Against this backdrop of transformational change and increasingly complex regulation, it’s more important than ever to connect and future-proof the insurtech ecosystem.
With the pace of change in technology and consumer expectations accelerating, the ability to implement rapid updates and incorporate radically different formats will be essential in order to stay relevant in any industry.
For insurers, there will be the additional requirement of connecting beyond the immediate customer and supply chain networks: smart homes, driverless cars, automated farming and intelligent healthcare are all on the horizon, and their impact on insurance will be considerable.
To exploit these emerging markets, management information hubs and inter-operability, which allows consumer technologies to be seamlessly linked to an insurer’s legacy and back-office systems, will be crucial.
As leading companies in these sectors build their own inter-operable intelligent platforms, the data being accumulated in these new digital ecosystems is becoming ever more precise and useful for insurers looking to enhance their customer offering.

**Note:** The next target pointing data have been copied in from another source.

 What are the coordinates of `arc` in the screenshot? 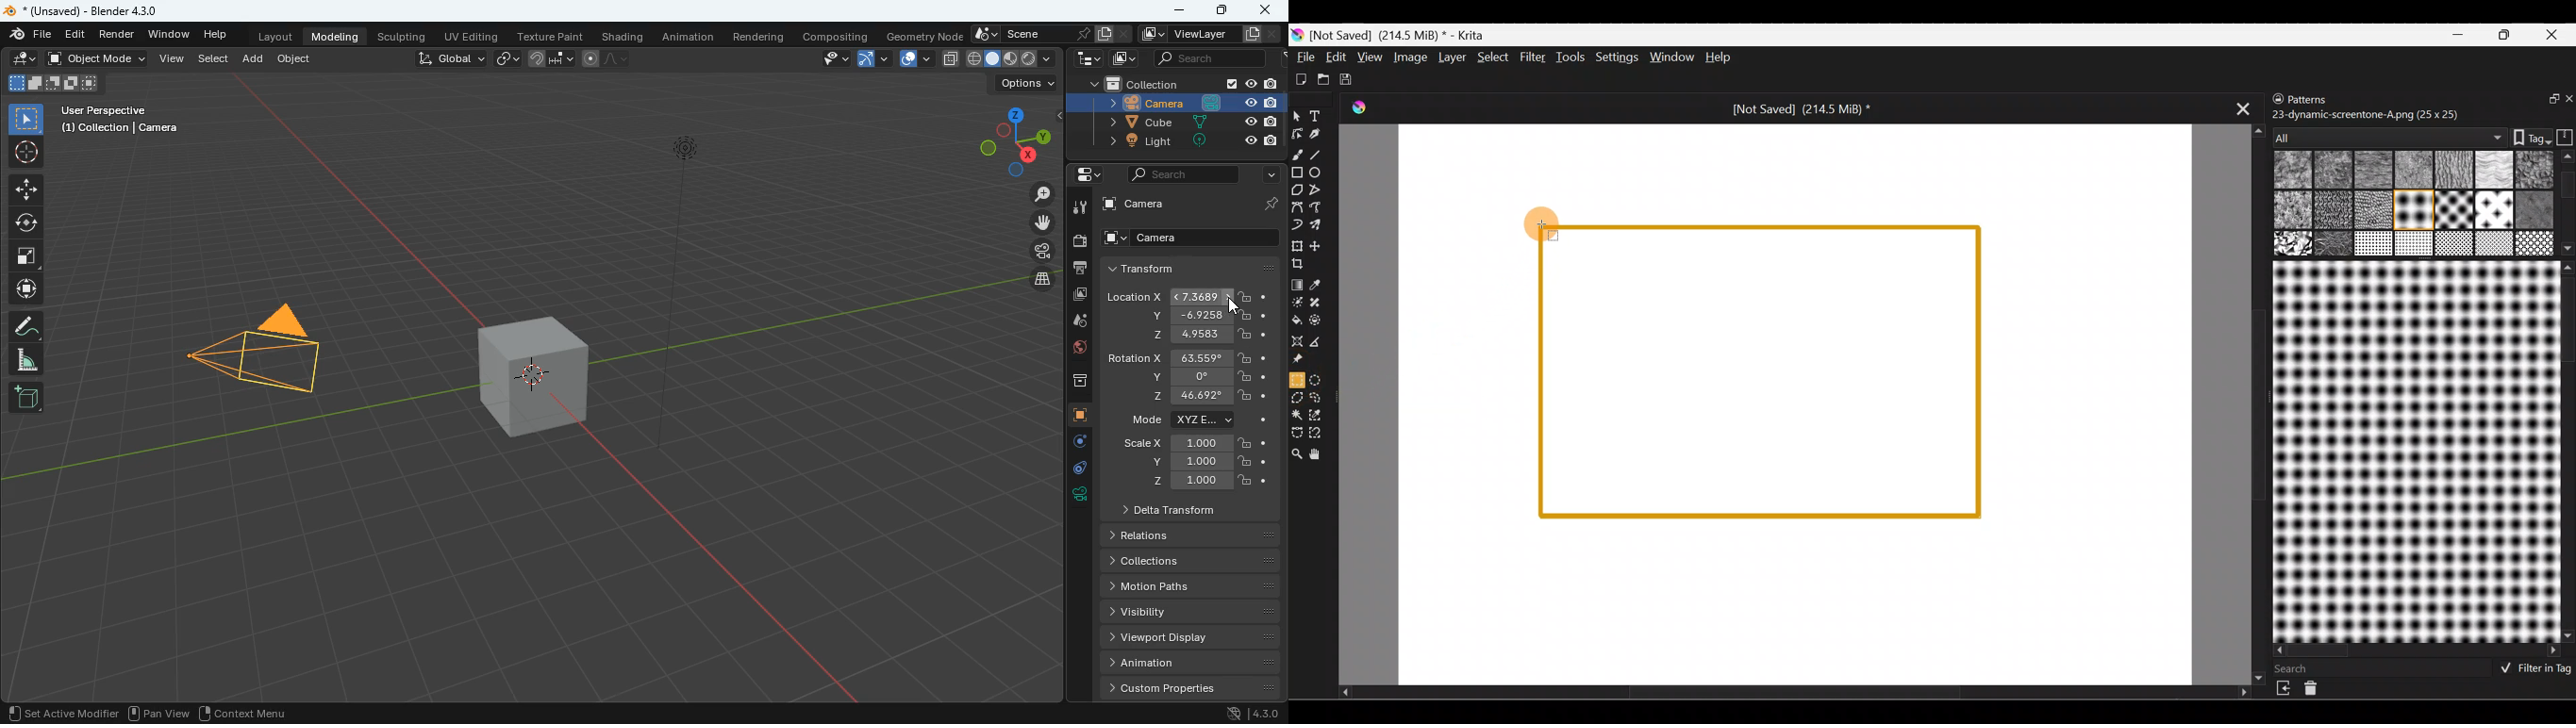 It's located at (873, 60).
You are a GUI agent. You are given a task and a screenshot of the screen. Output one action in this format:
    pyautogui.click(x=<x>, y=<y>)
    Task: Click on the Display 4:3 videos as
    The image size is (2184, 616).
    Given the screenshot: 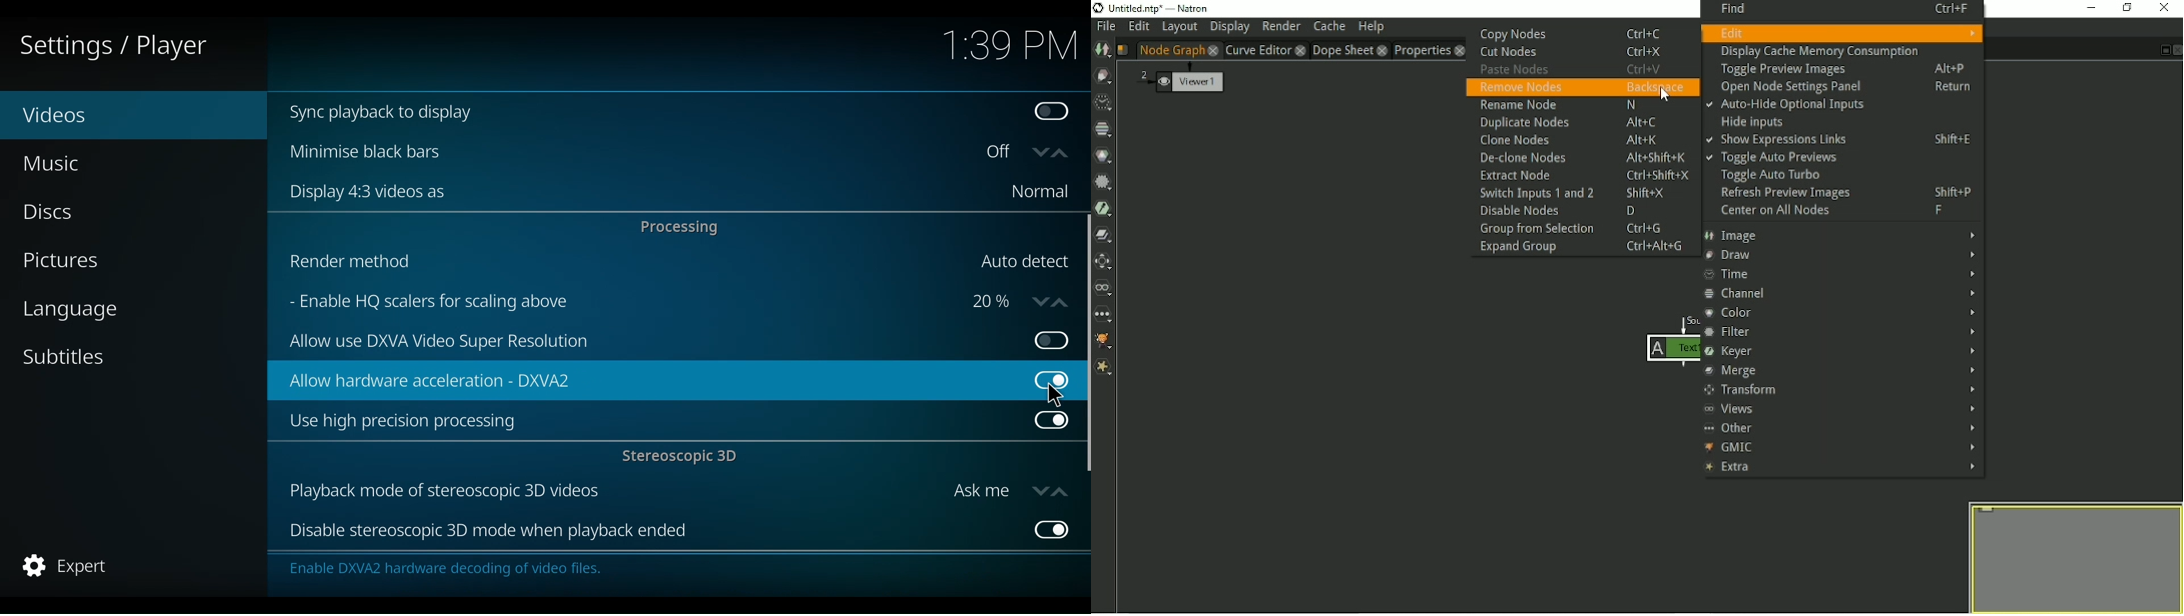 What is the action you would take?
    pyautogui.click(x=633, y=192)
    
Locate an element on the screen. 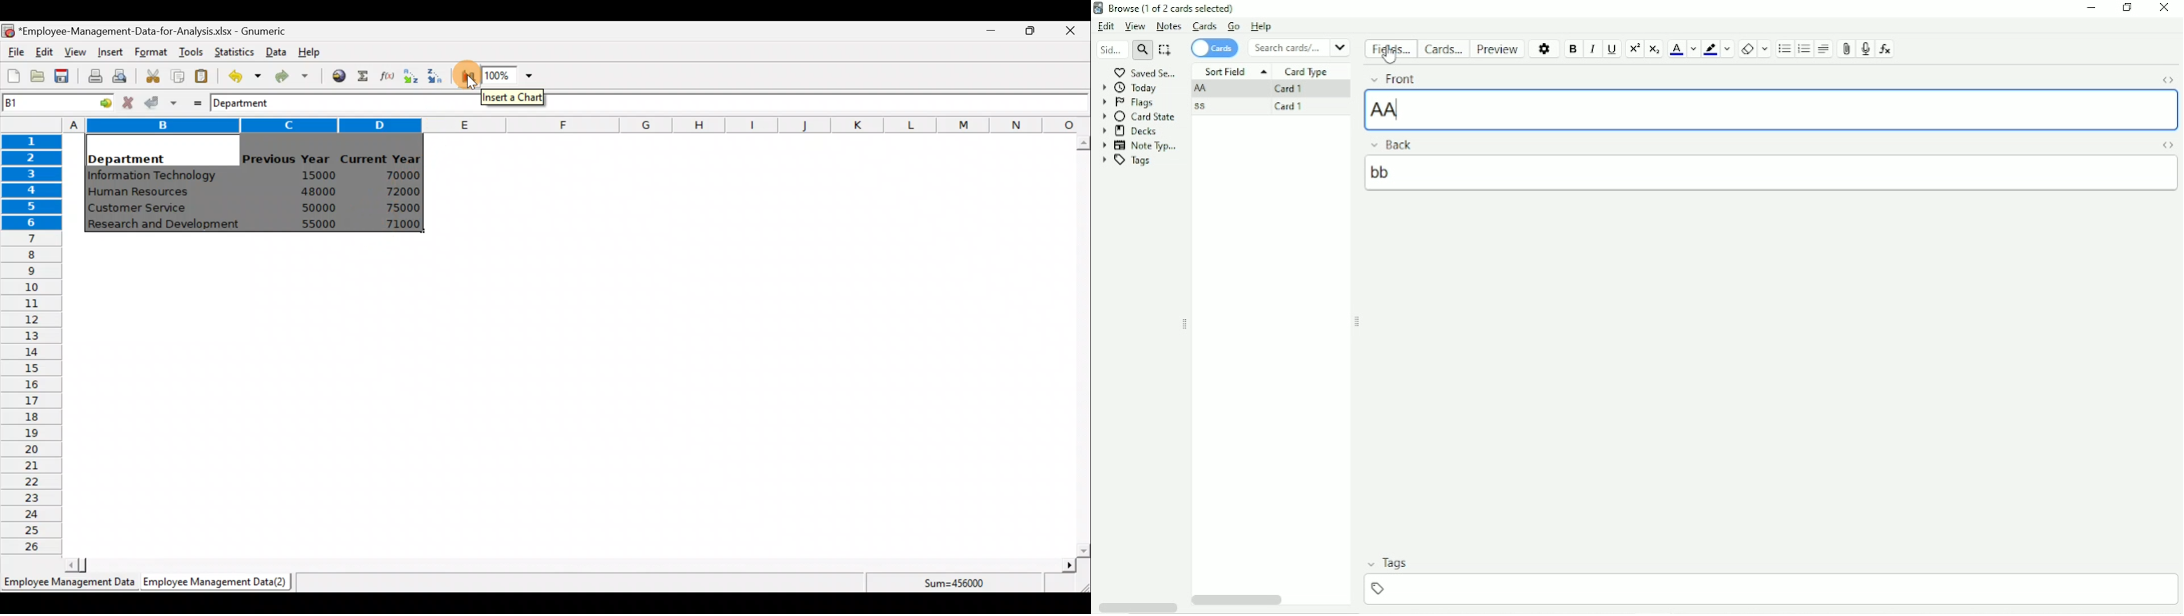 The image size is (2184, 616). Cancel change is located at coordinates (130, 102).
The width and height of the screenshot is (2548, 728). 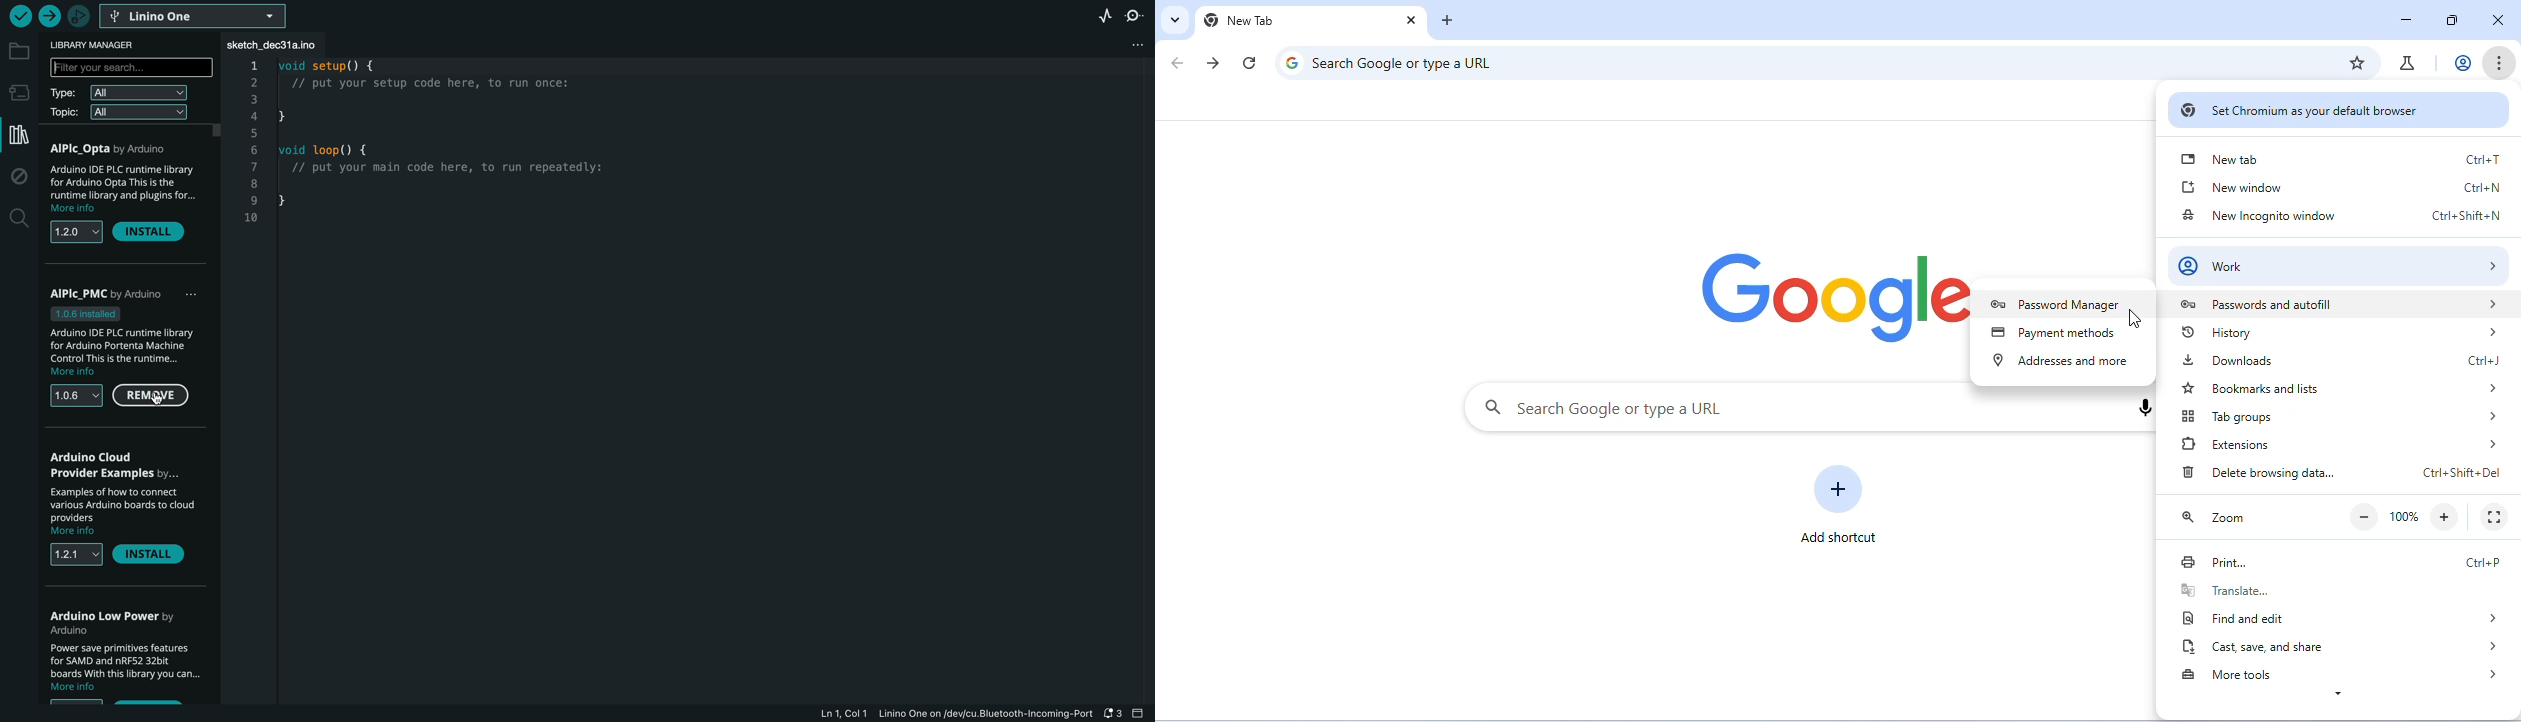 I want to click on upload, so click(x=50, y=16).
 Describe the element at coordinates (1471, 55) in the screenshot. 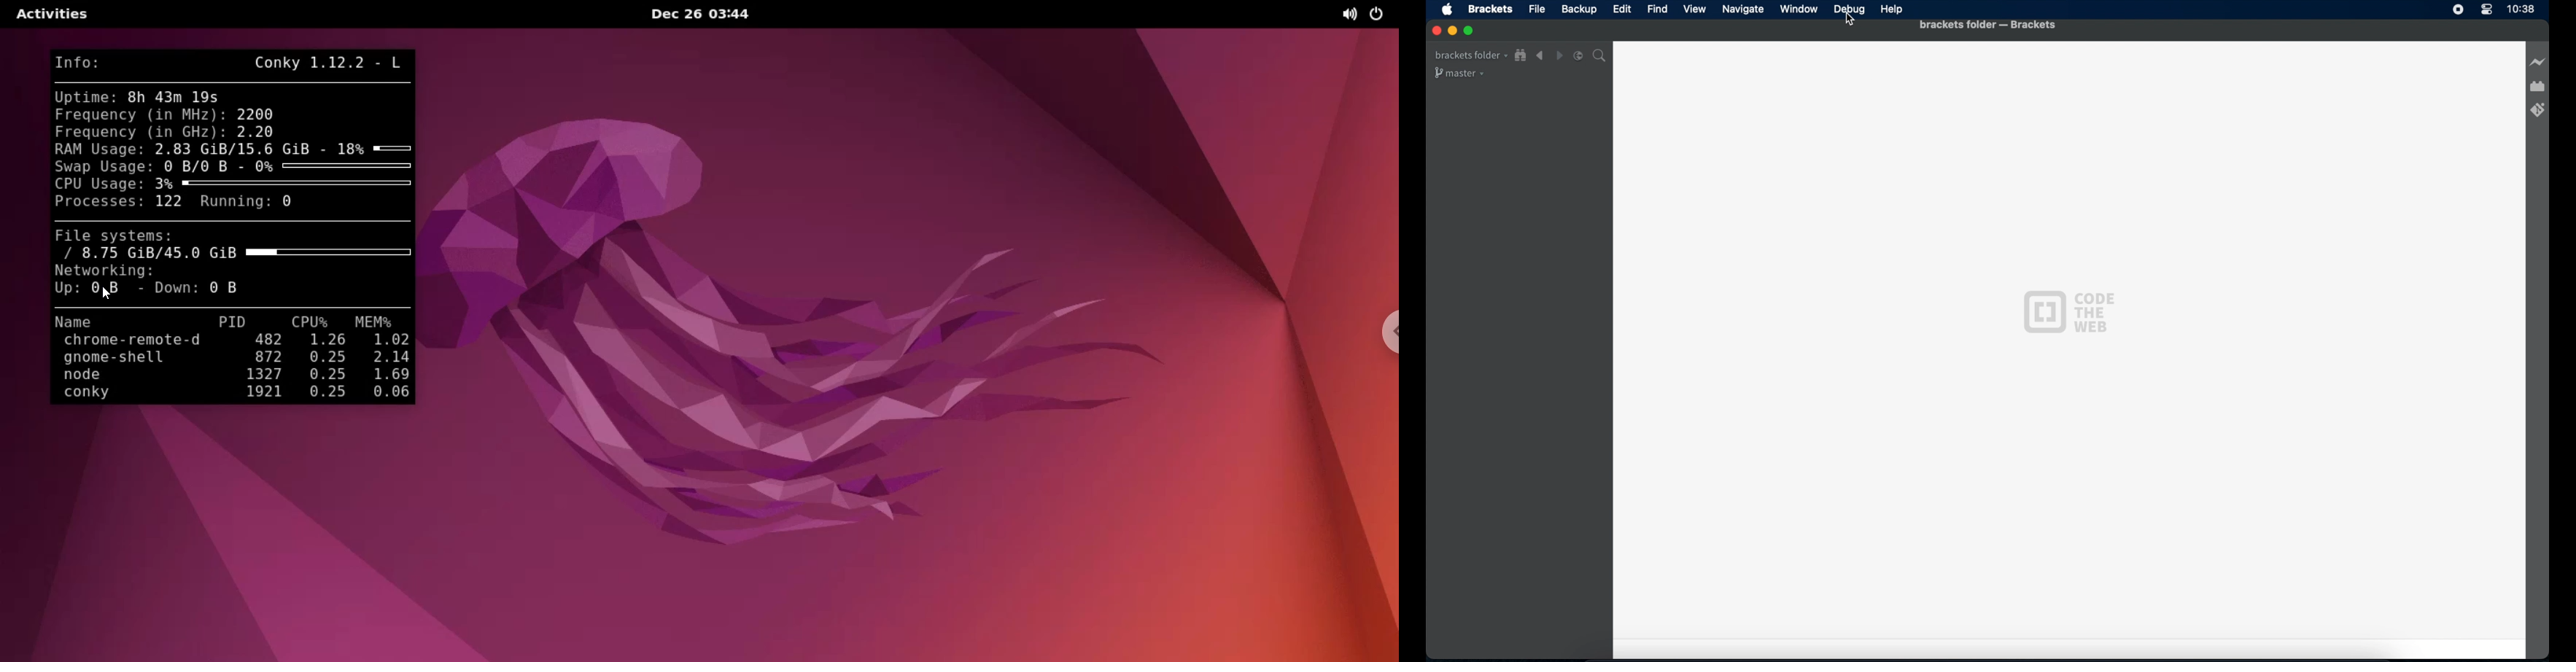

I see `brackets folder drop-down` at that location.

If the partner networks of insurance companies have so far have been well-defined and understood, firms will increasingly need the ability to connect to a whole new set of digital ecosystems being created outside of the sector.
It’s important for investment in specific technologies to go hand-in-hand with moves to connect and future proof the wider insurtech ecosystem.
Enterprise information platforms, which have emerged as the preferred option to link these disparate systems, because of the flexibility they provide in accommodating different formats, must remain at the heart of the process, with secure central hubs allowing access to all the company’s interconnected data systems.
Such data-rich central hubs will be the key tool in the automation of customer-centric and operational processes as a response to rising costs, and are set to provide unprecedented levels of connectivity, management control and oversight.
But most importantly, they will allow insurers to respond and adapt to innovations and challenges both from insurtech rivals and changing technologies.